I know a very successful attorney who would've killed for a case like this back when he was practicing (he's retired now). Labor law violations in particular make lawyers happy because where there's one victim at a particular company, there are probably many more. You'd generally get someone like the guy in the article as a client and start subpoenaing records and checking out their other employees. Then you represent them all and get a huge fscking settlement. Easy money. Remember: juries hate evil corporations that screw the little guy, and both sides know it.

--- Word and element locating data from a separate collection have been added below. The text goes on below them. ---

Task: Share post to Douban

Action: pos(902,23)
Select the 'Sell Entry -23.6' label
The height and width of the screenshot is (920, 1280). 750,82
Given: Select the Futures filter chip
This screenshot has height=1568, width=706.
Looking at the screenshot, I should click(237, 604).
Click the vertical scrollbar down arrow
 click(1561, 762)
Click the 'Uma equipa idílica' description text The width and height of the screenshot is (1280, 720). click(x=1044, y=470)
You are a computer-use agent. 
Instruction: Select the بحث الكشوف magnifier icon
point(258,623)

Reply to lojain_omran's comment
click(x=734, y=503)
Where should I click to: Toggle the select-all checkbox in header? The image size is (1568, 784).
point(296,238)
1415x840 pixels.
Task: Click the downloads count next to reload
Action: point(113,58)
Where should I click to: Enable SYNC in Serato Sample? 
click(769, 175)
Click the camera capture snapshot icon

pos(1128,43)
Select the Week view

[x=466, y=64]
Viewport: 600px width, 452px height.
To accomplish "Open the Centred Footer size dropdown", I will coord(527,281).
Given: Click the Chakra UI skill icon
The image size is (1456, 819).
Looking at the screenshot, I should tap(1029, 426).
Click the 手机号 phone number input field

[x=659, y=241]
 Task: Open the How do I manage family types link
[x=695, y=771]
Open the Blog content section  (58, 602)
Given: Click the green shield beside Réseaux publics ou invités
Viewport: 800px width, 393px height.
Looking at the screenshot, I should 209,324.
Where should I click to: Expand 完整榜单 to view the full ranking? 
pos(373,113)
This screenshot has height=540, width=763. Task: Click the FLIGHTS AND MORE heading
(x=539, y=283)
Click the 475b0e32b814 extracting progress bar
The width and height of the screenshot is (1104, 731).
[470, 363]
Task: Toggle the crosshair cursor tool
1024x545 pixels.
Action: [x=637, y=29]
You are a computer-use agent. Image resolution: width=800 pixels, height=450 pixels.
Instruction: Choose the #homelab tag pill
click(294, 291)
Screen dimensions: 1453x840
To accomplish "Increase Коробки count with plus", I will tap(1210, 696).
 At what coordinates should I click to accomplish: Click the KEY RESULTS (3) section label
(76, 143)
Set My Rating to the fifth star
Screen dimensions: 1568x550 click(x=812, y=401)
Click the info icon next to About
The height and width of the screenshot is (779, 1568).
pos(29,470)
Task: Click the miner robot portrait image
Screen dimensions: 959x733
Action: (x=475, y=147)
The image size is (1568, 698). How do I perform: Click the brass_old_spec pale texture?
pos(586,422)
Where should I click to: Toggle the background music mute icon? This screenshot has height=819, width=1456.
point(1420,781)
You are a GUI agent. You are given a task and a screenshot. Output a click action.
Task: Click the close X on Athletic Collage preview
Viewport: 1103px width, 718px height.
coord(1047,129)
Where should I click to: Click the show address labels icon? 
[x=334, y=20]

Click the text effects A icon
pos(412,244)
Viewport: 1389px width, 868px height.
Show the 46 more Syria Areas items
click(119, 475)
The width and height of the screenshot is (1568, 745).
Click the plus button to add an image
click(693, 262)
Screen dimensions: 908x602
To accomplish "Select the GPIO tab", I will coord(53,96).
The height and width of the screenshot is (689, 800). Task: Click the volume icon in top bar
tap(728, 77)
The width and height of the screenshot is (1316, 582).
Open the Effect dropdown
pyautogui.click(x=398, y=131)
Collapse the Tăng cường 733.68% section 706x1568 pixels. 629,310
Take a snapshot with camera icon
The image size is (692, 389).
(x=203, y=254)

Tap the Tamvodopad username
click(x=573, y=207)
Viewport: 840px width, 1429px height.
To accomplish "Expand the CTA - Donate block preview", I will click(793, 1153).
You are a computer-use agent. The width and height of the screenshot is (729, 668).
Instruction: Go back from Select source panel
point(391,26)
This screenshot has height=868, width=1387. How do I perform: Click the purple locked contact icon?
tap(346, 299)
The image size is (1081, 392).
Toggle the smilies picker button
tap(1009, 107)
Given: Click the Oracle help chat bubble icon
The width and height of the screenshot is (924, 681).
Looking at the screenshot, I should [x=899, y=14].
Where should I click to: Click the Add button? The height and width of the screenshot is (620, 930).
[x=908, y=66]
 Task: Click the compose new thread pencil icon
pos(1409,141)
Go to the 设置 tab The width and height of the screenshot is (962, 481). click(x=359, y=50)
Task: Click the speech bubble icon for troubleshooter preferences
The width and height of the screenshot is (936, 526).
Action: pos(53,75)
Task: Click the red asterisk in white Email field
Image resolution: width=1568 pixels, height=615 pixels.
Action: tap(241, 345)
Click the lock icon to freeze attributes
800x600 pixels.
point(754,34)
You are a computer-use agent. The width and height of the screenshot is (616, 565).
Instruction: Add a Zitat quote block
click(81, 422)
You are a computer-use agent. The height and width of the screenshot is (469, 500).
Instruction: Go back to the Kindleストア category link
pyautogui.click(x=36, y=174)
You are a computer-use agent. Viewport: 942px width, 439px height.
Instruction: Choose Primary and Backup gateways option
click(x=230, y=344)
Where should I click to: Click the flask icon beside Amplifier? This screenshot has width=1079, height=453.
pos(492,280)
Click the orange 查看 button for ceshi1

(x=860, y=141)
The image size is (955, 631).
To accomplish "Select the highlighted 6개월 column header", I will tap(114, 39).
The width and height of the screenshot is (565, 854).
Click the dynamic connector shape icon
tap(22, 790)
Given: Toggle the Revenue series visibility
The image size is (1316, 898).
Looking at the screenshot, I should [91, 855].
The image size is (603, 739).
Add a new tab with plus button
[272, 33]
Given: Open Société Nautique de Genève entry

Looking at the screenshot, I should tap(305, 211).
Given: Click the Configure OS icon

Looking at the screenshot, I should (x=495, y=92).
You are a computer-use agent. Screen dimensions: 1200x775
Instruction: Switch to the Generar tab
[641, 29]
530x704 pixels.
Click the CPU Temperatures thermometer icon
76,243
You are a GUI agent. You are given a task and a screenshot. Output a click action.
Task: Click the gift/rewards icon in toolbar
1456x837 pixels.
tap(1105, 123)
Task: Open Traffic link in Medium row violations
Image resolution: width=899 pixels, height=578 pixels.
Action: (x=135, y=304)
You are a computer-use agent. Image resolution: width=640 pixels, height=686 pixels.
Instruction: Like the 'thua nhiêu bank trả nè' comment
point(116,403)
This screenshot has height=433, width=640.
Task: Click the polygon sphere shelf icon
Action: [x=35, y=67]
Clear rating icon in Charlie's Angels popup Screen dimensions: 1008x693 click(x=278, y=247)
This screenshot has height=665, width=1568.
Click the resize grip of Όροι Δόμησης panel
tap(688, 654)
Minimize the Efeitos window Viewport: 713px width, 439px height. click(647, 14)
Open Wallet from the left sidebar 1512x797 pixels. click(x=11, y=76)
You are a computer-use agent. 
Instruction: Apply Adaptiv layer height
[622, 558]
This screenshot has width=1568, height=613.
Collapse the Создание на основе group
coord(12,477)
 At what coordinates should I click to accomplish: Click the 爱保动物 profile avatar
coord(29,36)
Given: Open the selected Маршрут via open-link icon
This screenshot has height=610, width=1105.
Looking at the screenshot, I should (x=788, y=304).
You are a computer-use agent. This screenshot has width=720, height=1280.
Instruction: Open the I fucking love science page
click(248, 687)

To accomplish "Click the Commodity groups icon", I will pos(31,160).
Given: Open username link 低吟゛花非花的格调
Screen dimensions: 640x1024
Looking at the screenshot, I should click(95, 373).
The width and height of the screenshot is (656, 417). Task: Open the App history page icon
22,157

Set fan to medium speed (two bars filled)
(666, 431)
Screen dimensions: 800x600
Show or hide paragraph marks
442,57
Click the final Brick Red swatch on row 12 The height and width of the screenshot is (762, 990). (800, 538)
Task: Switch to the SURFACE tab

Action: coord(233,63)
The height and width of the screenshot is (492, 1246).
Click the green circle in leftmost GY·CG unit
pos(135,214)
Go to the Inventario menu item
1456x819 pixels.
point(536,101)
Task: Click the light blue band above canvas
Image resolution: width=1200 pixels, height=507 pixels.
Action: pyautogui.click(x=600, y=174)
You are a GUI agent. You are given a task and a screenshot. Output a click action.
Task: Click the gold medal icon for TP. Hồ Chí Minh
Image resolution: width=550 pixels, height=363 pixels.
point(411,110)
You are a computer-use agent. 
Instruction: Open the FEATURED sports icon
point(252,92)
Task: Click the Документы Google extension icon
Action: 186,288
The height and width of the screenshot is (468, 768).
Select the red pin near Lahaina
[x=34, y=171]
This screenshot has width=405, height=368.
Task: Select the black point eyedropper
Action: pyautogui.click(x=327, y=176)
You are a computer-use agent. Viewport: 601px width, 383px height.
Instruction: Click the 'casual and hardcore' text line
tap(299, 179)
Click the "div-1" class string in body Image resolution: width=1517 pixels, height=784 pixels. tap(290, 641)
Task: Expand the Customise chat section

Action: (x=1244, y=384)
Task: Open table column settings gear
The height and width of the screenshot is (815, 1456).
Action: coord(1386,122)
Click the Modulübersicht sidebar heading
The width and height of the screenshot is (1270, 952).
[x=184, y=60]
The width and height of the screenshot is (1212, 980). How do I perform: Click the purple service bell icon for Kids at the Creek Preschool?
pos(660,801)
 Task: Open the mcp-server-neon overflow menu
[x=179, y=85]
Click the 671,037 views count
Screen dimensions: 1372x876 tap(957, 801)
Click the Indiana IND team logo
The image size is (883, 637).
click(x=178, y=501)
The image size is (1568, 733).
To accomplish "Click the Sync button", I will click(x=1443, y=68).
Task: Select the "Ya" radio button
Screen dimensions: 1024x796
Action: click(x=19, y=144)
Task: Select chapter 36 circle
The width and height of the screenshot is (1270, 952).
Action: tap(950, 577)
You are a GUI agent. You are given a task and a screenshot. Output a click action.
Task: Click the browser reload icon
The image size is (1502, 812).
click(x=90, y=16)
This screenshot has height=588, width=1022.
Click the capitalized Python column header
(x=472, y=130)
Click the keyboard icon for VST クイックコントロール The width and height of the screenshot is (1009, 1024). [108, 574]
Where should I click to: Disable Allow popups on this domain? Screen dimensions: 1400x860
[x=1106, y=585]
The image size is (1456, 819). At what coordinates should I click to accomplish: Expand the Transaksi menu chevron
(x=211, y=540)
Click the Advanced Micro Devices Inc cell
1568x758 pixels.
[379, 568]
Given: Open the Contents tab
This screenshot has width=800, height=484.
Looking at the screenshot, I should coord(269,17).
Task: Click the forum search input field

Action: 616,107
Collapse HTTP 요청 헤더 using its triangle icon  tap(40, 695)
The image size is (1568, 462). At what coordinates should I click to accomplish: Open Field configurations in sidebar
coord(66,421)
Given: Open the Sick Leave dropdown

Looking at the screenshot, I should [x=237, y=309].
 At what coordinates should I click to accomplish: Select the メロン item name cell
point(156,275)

So why don't we see more of these? Because -- and this is according to a lawyer who did pursue a few of these cases and would've liked to pursue more -- most of the news articles are lies or gross exaggerations. The press will write a clickbaity article and play fast-and-loose with the facts. Lawyers will look into it, hoping for a case that leads to an easy settlement, and find that, underneath all the outrage, there's very little substance.
We've spent the last 30-odd years electing people that stuff the books and court benches with laws and people that make sure that - by and large - attorneys and the victims they represent can't hold companies like this responsible or accountable - for almost anything, let alone misdeeds with needy victims. Go look up "forced arbitration"... these "service providers" probably have, at best, the right to a loser-pays "arbitrator" who is paid and picked by Handybook. The risk that any of them might opt for any quasi-legal proceeding (let alone the rigged arbitration system they are likely limited to) given that many of them most likely have some kind of liminal citizenship status is effectively nil. If I were doing the liabilities/risk business analysis for this, I would delete the row this was on just to clean up the spreadsheet a little bit.
The concept of companies being held responsible for things they do that hurt or exploit people is a humorous anachronism from a bygone era.
It doesn't look like the "candidate/employee" signed anything. And if they did, the contract isn't enforceable without consideration. "We are considering you for the job" is not consideration.
The way companies do forced arbitration now is by providing the employee with an opt out form that they have to fill out and mail to the legal department within 30 days.
Sharp-eyed employees will notice this in their new hire documentation but most will not. The company can then claim that they did not make forced arbitration a condition of employment and did give the employee an opportunity to opt out, which they declined to take. Courts have upheld this as legal:
(IANAL) The 12 hours of free-work might constitute consideration, but I don't see why you would even take a contracts angle on this particular interaction when you just have generic labor law.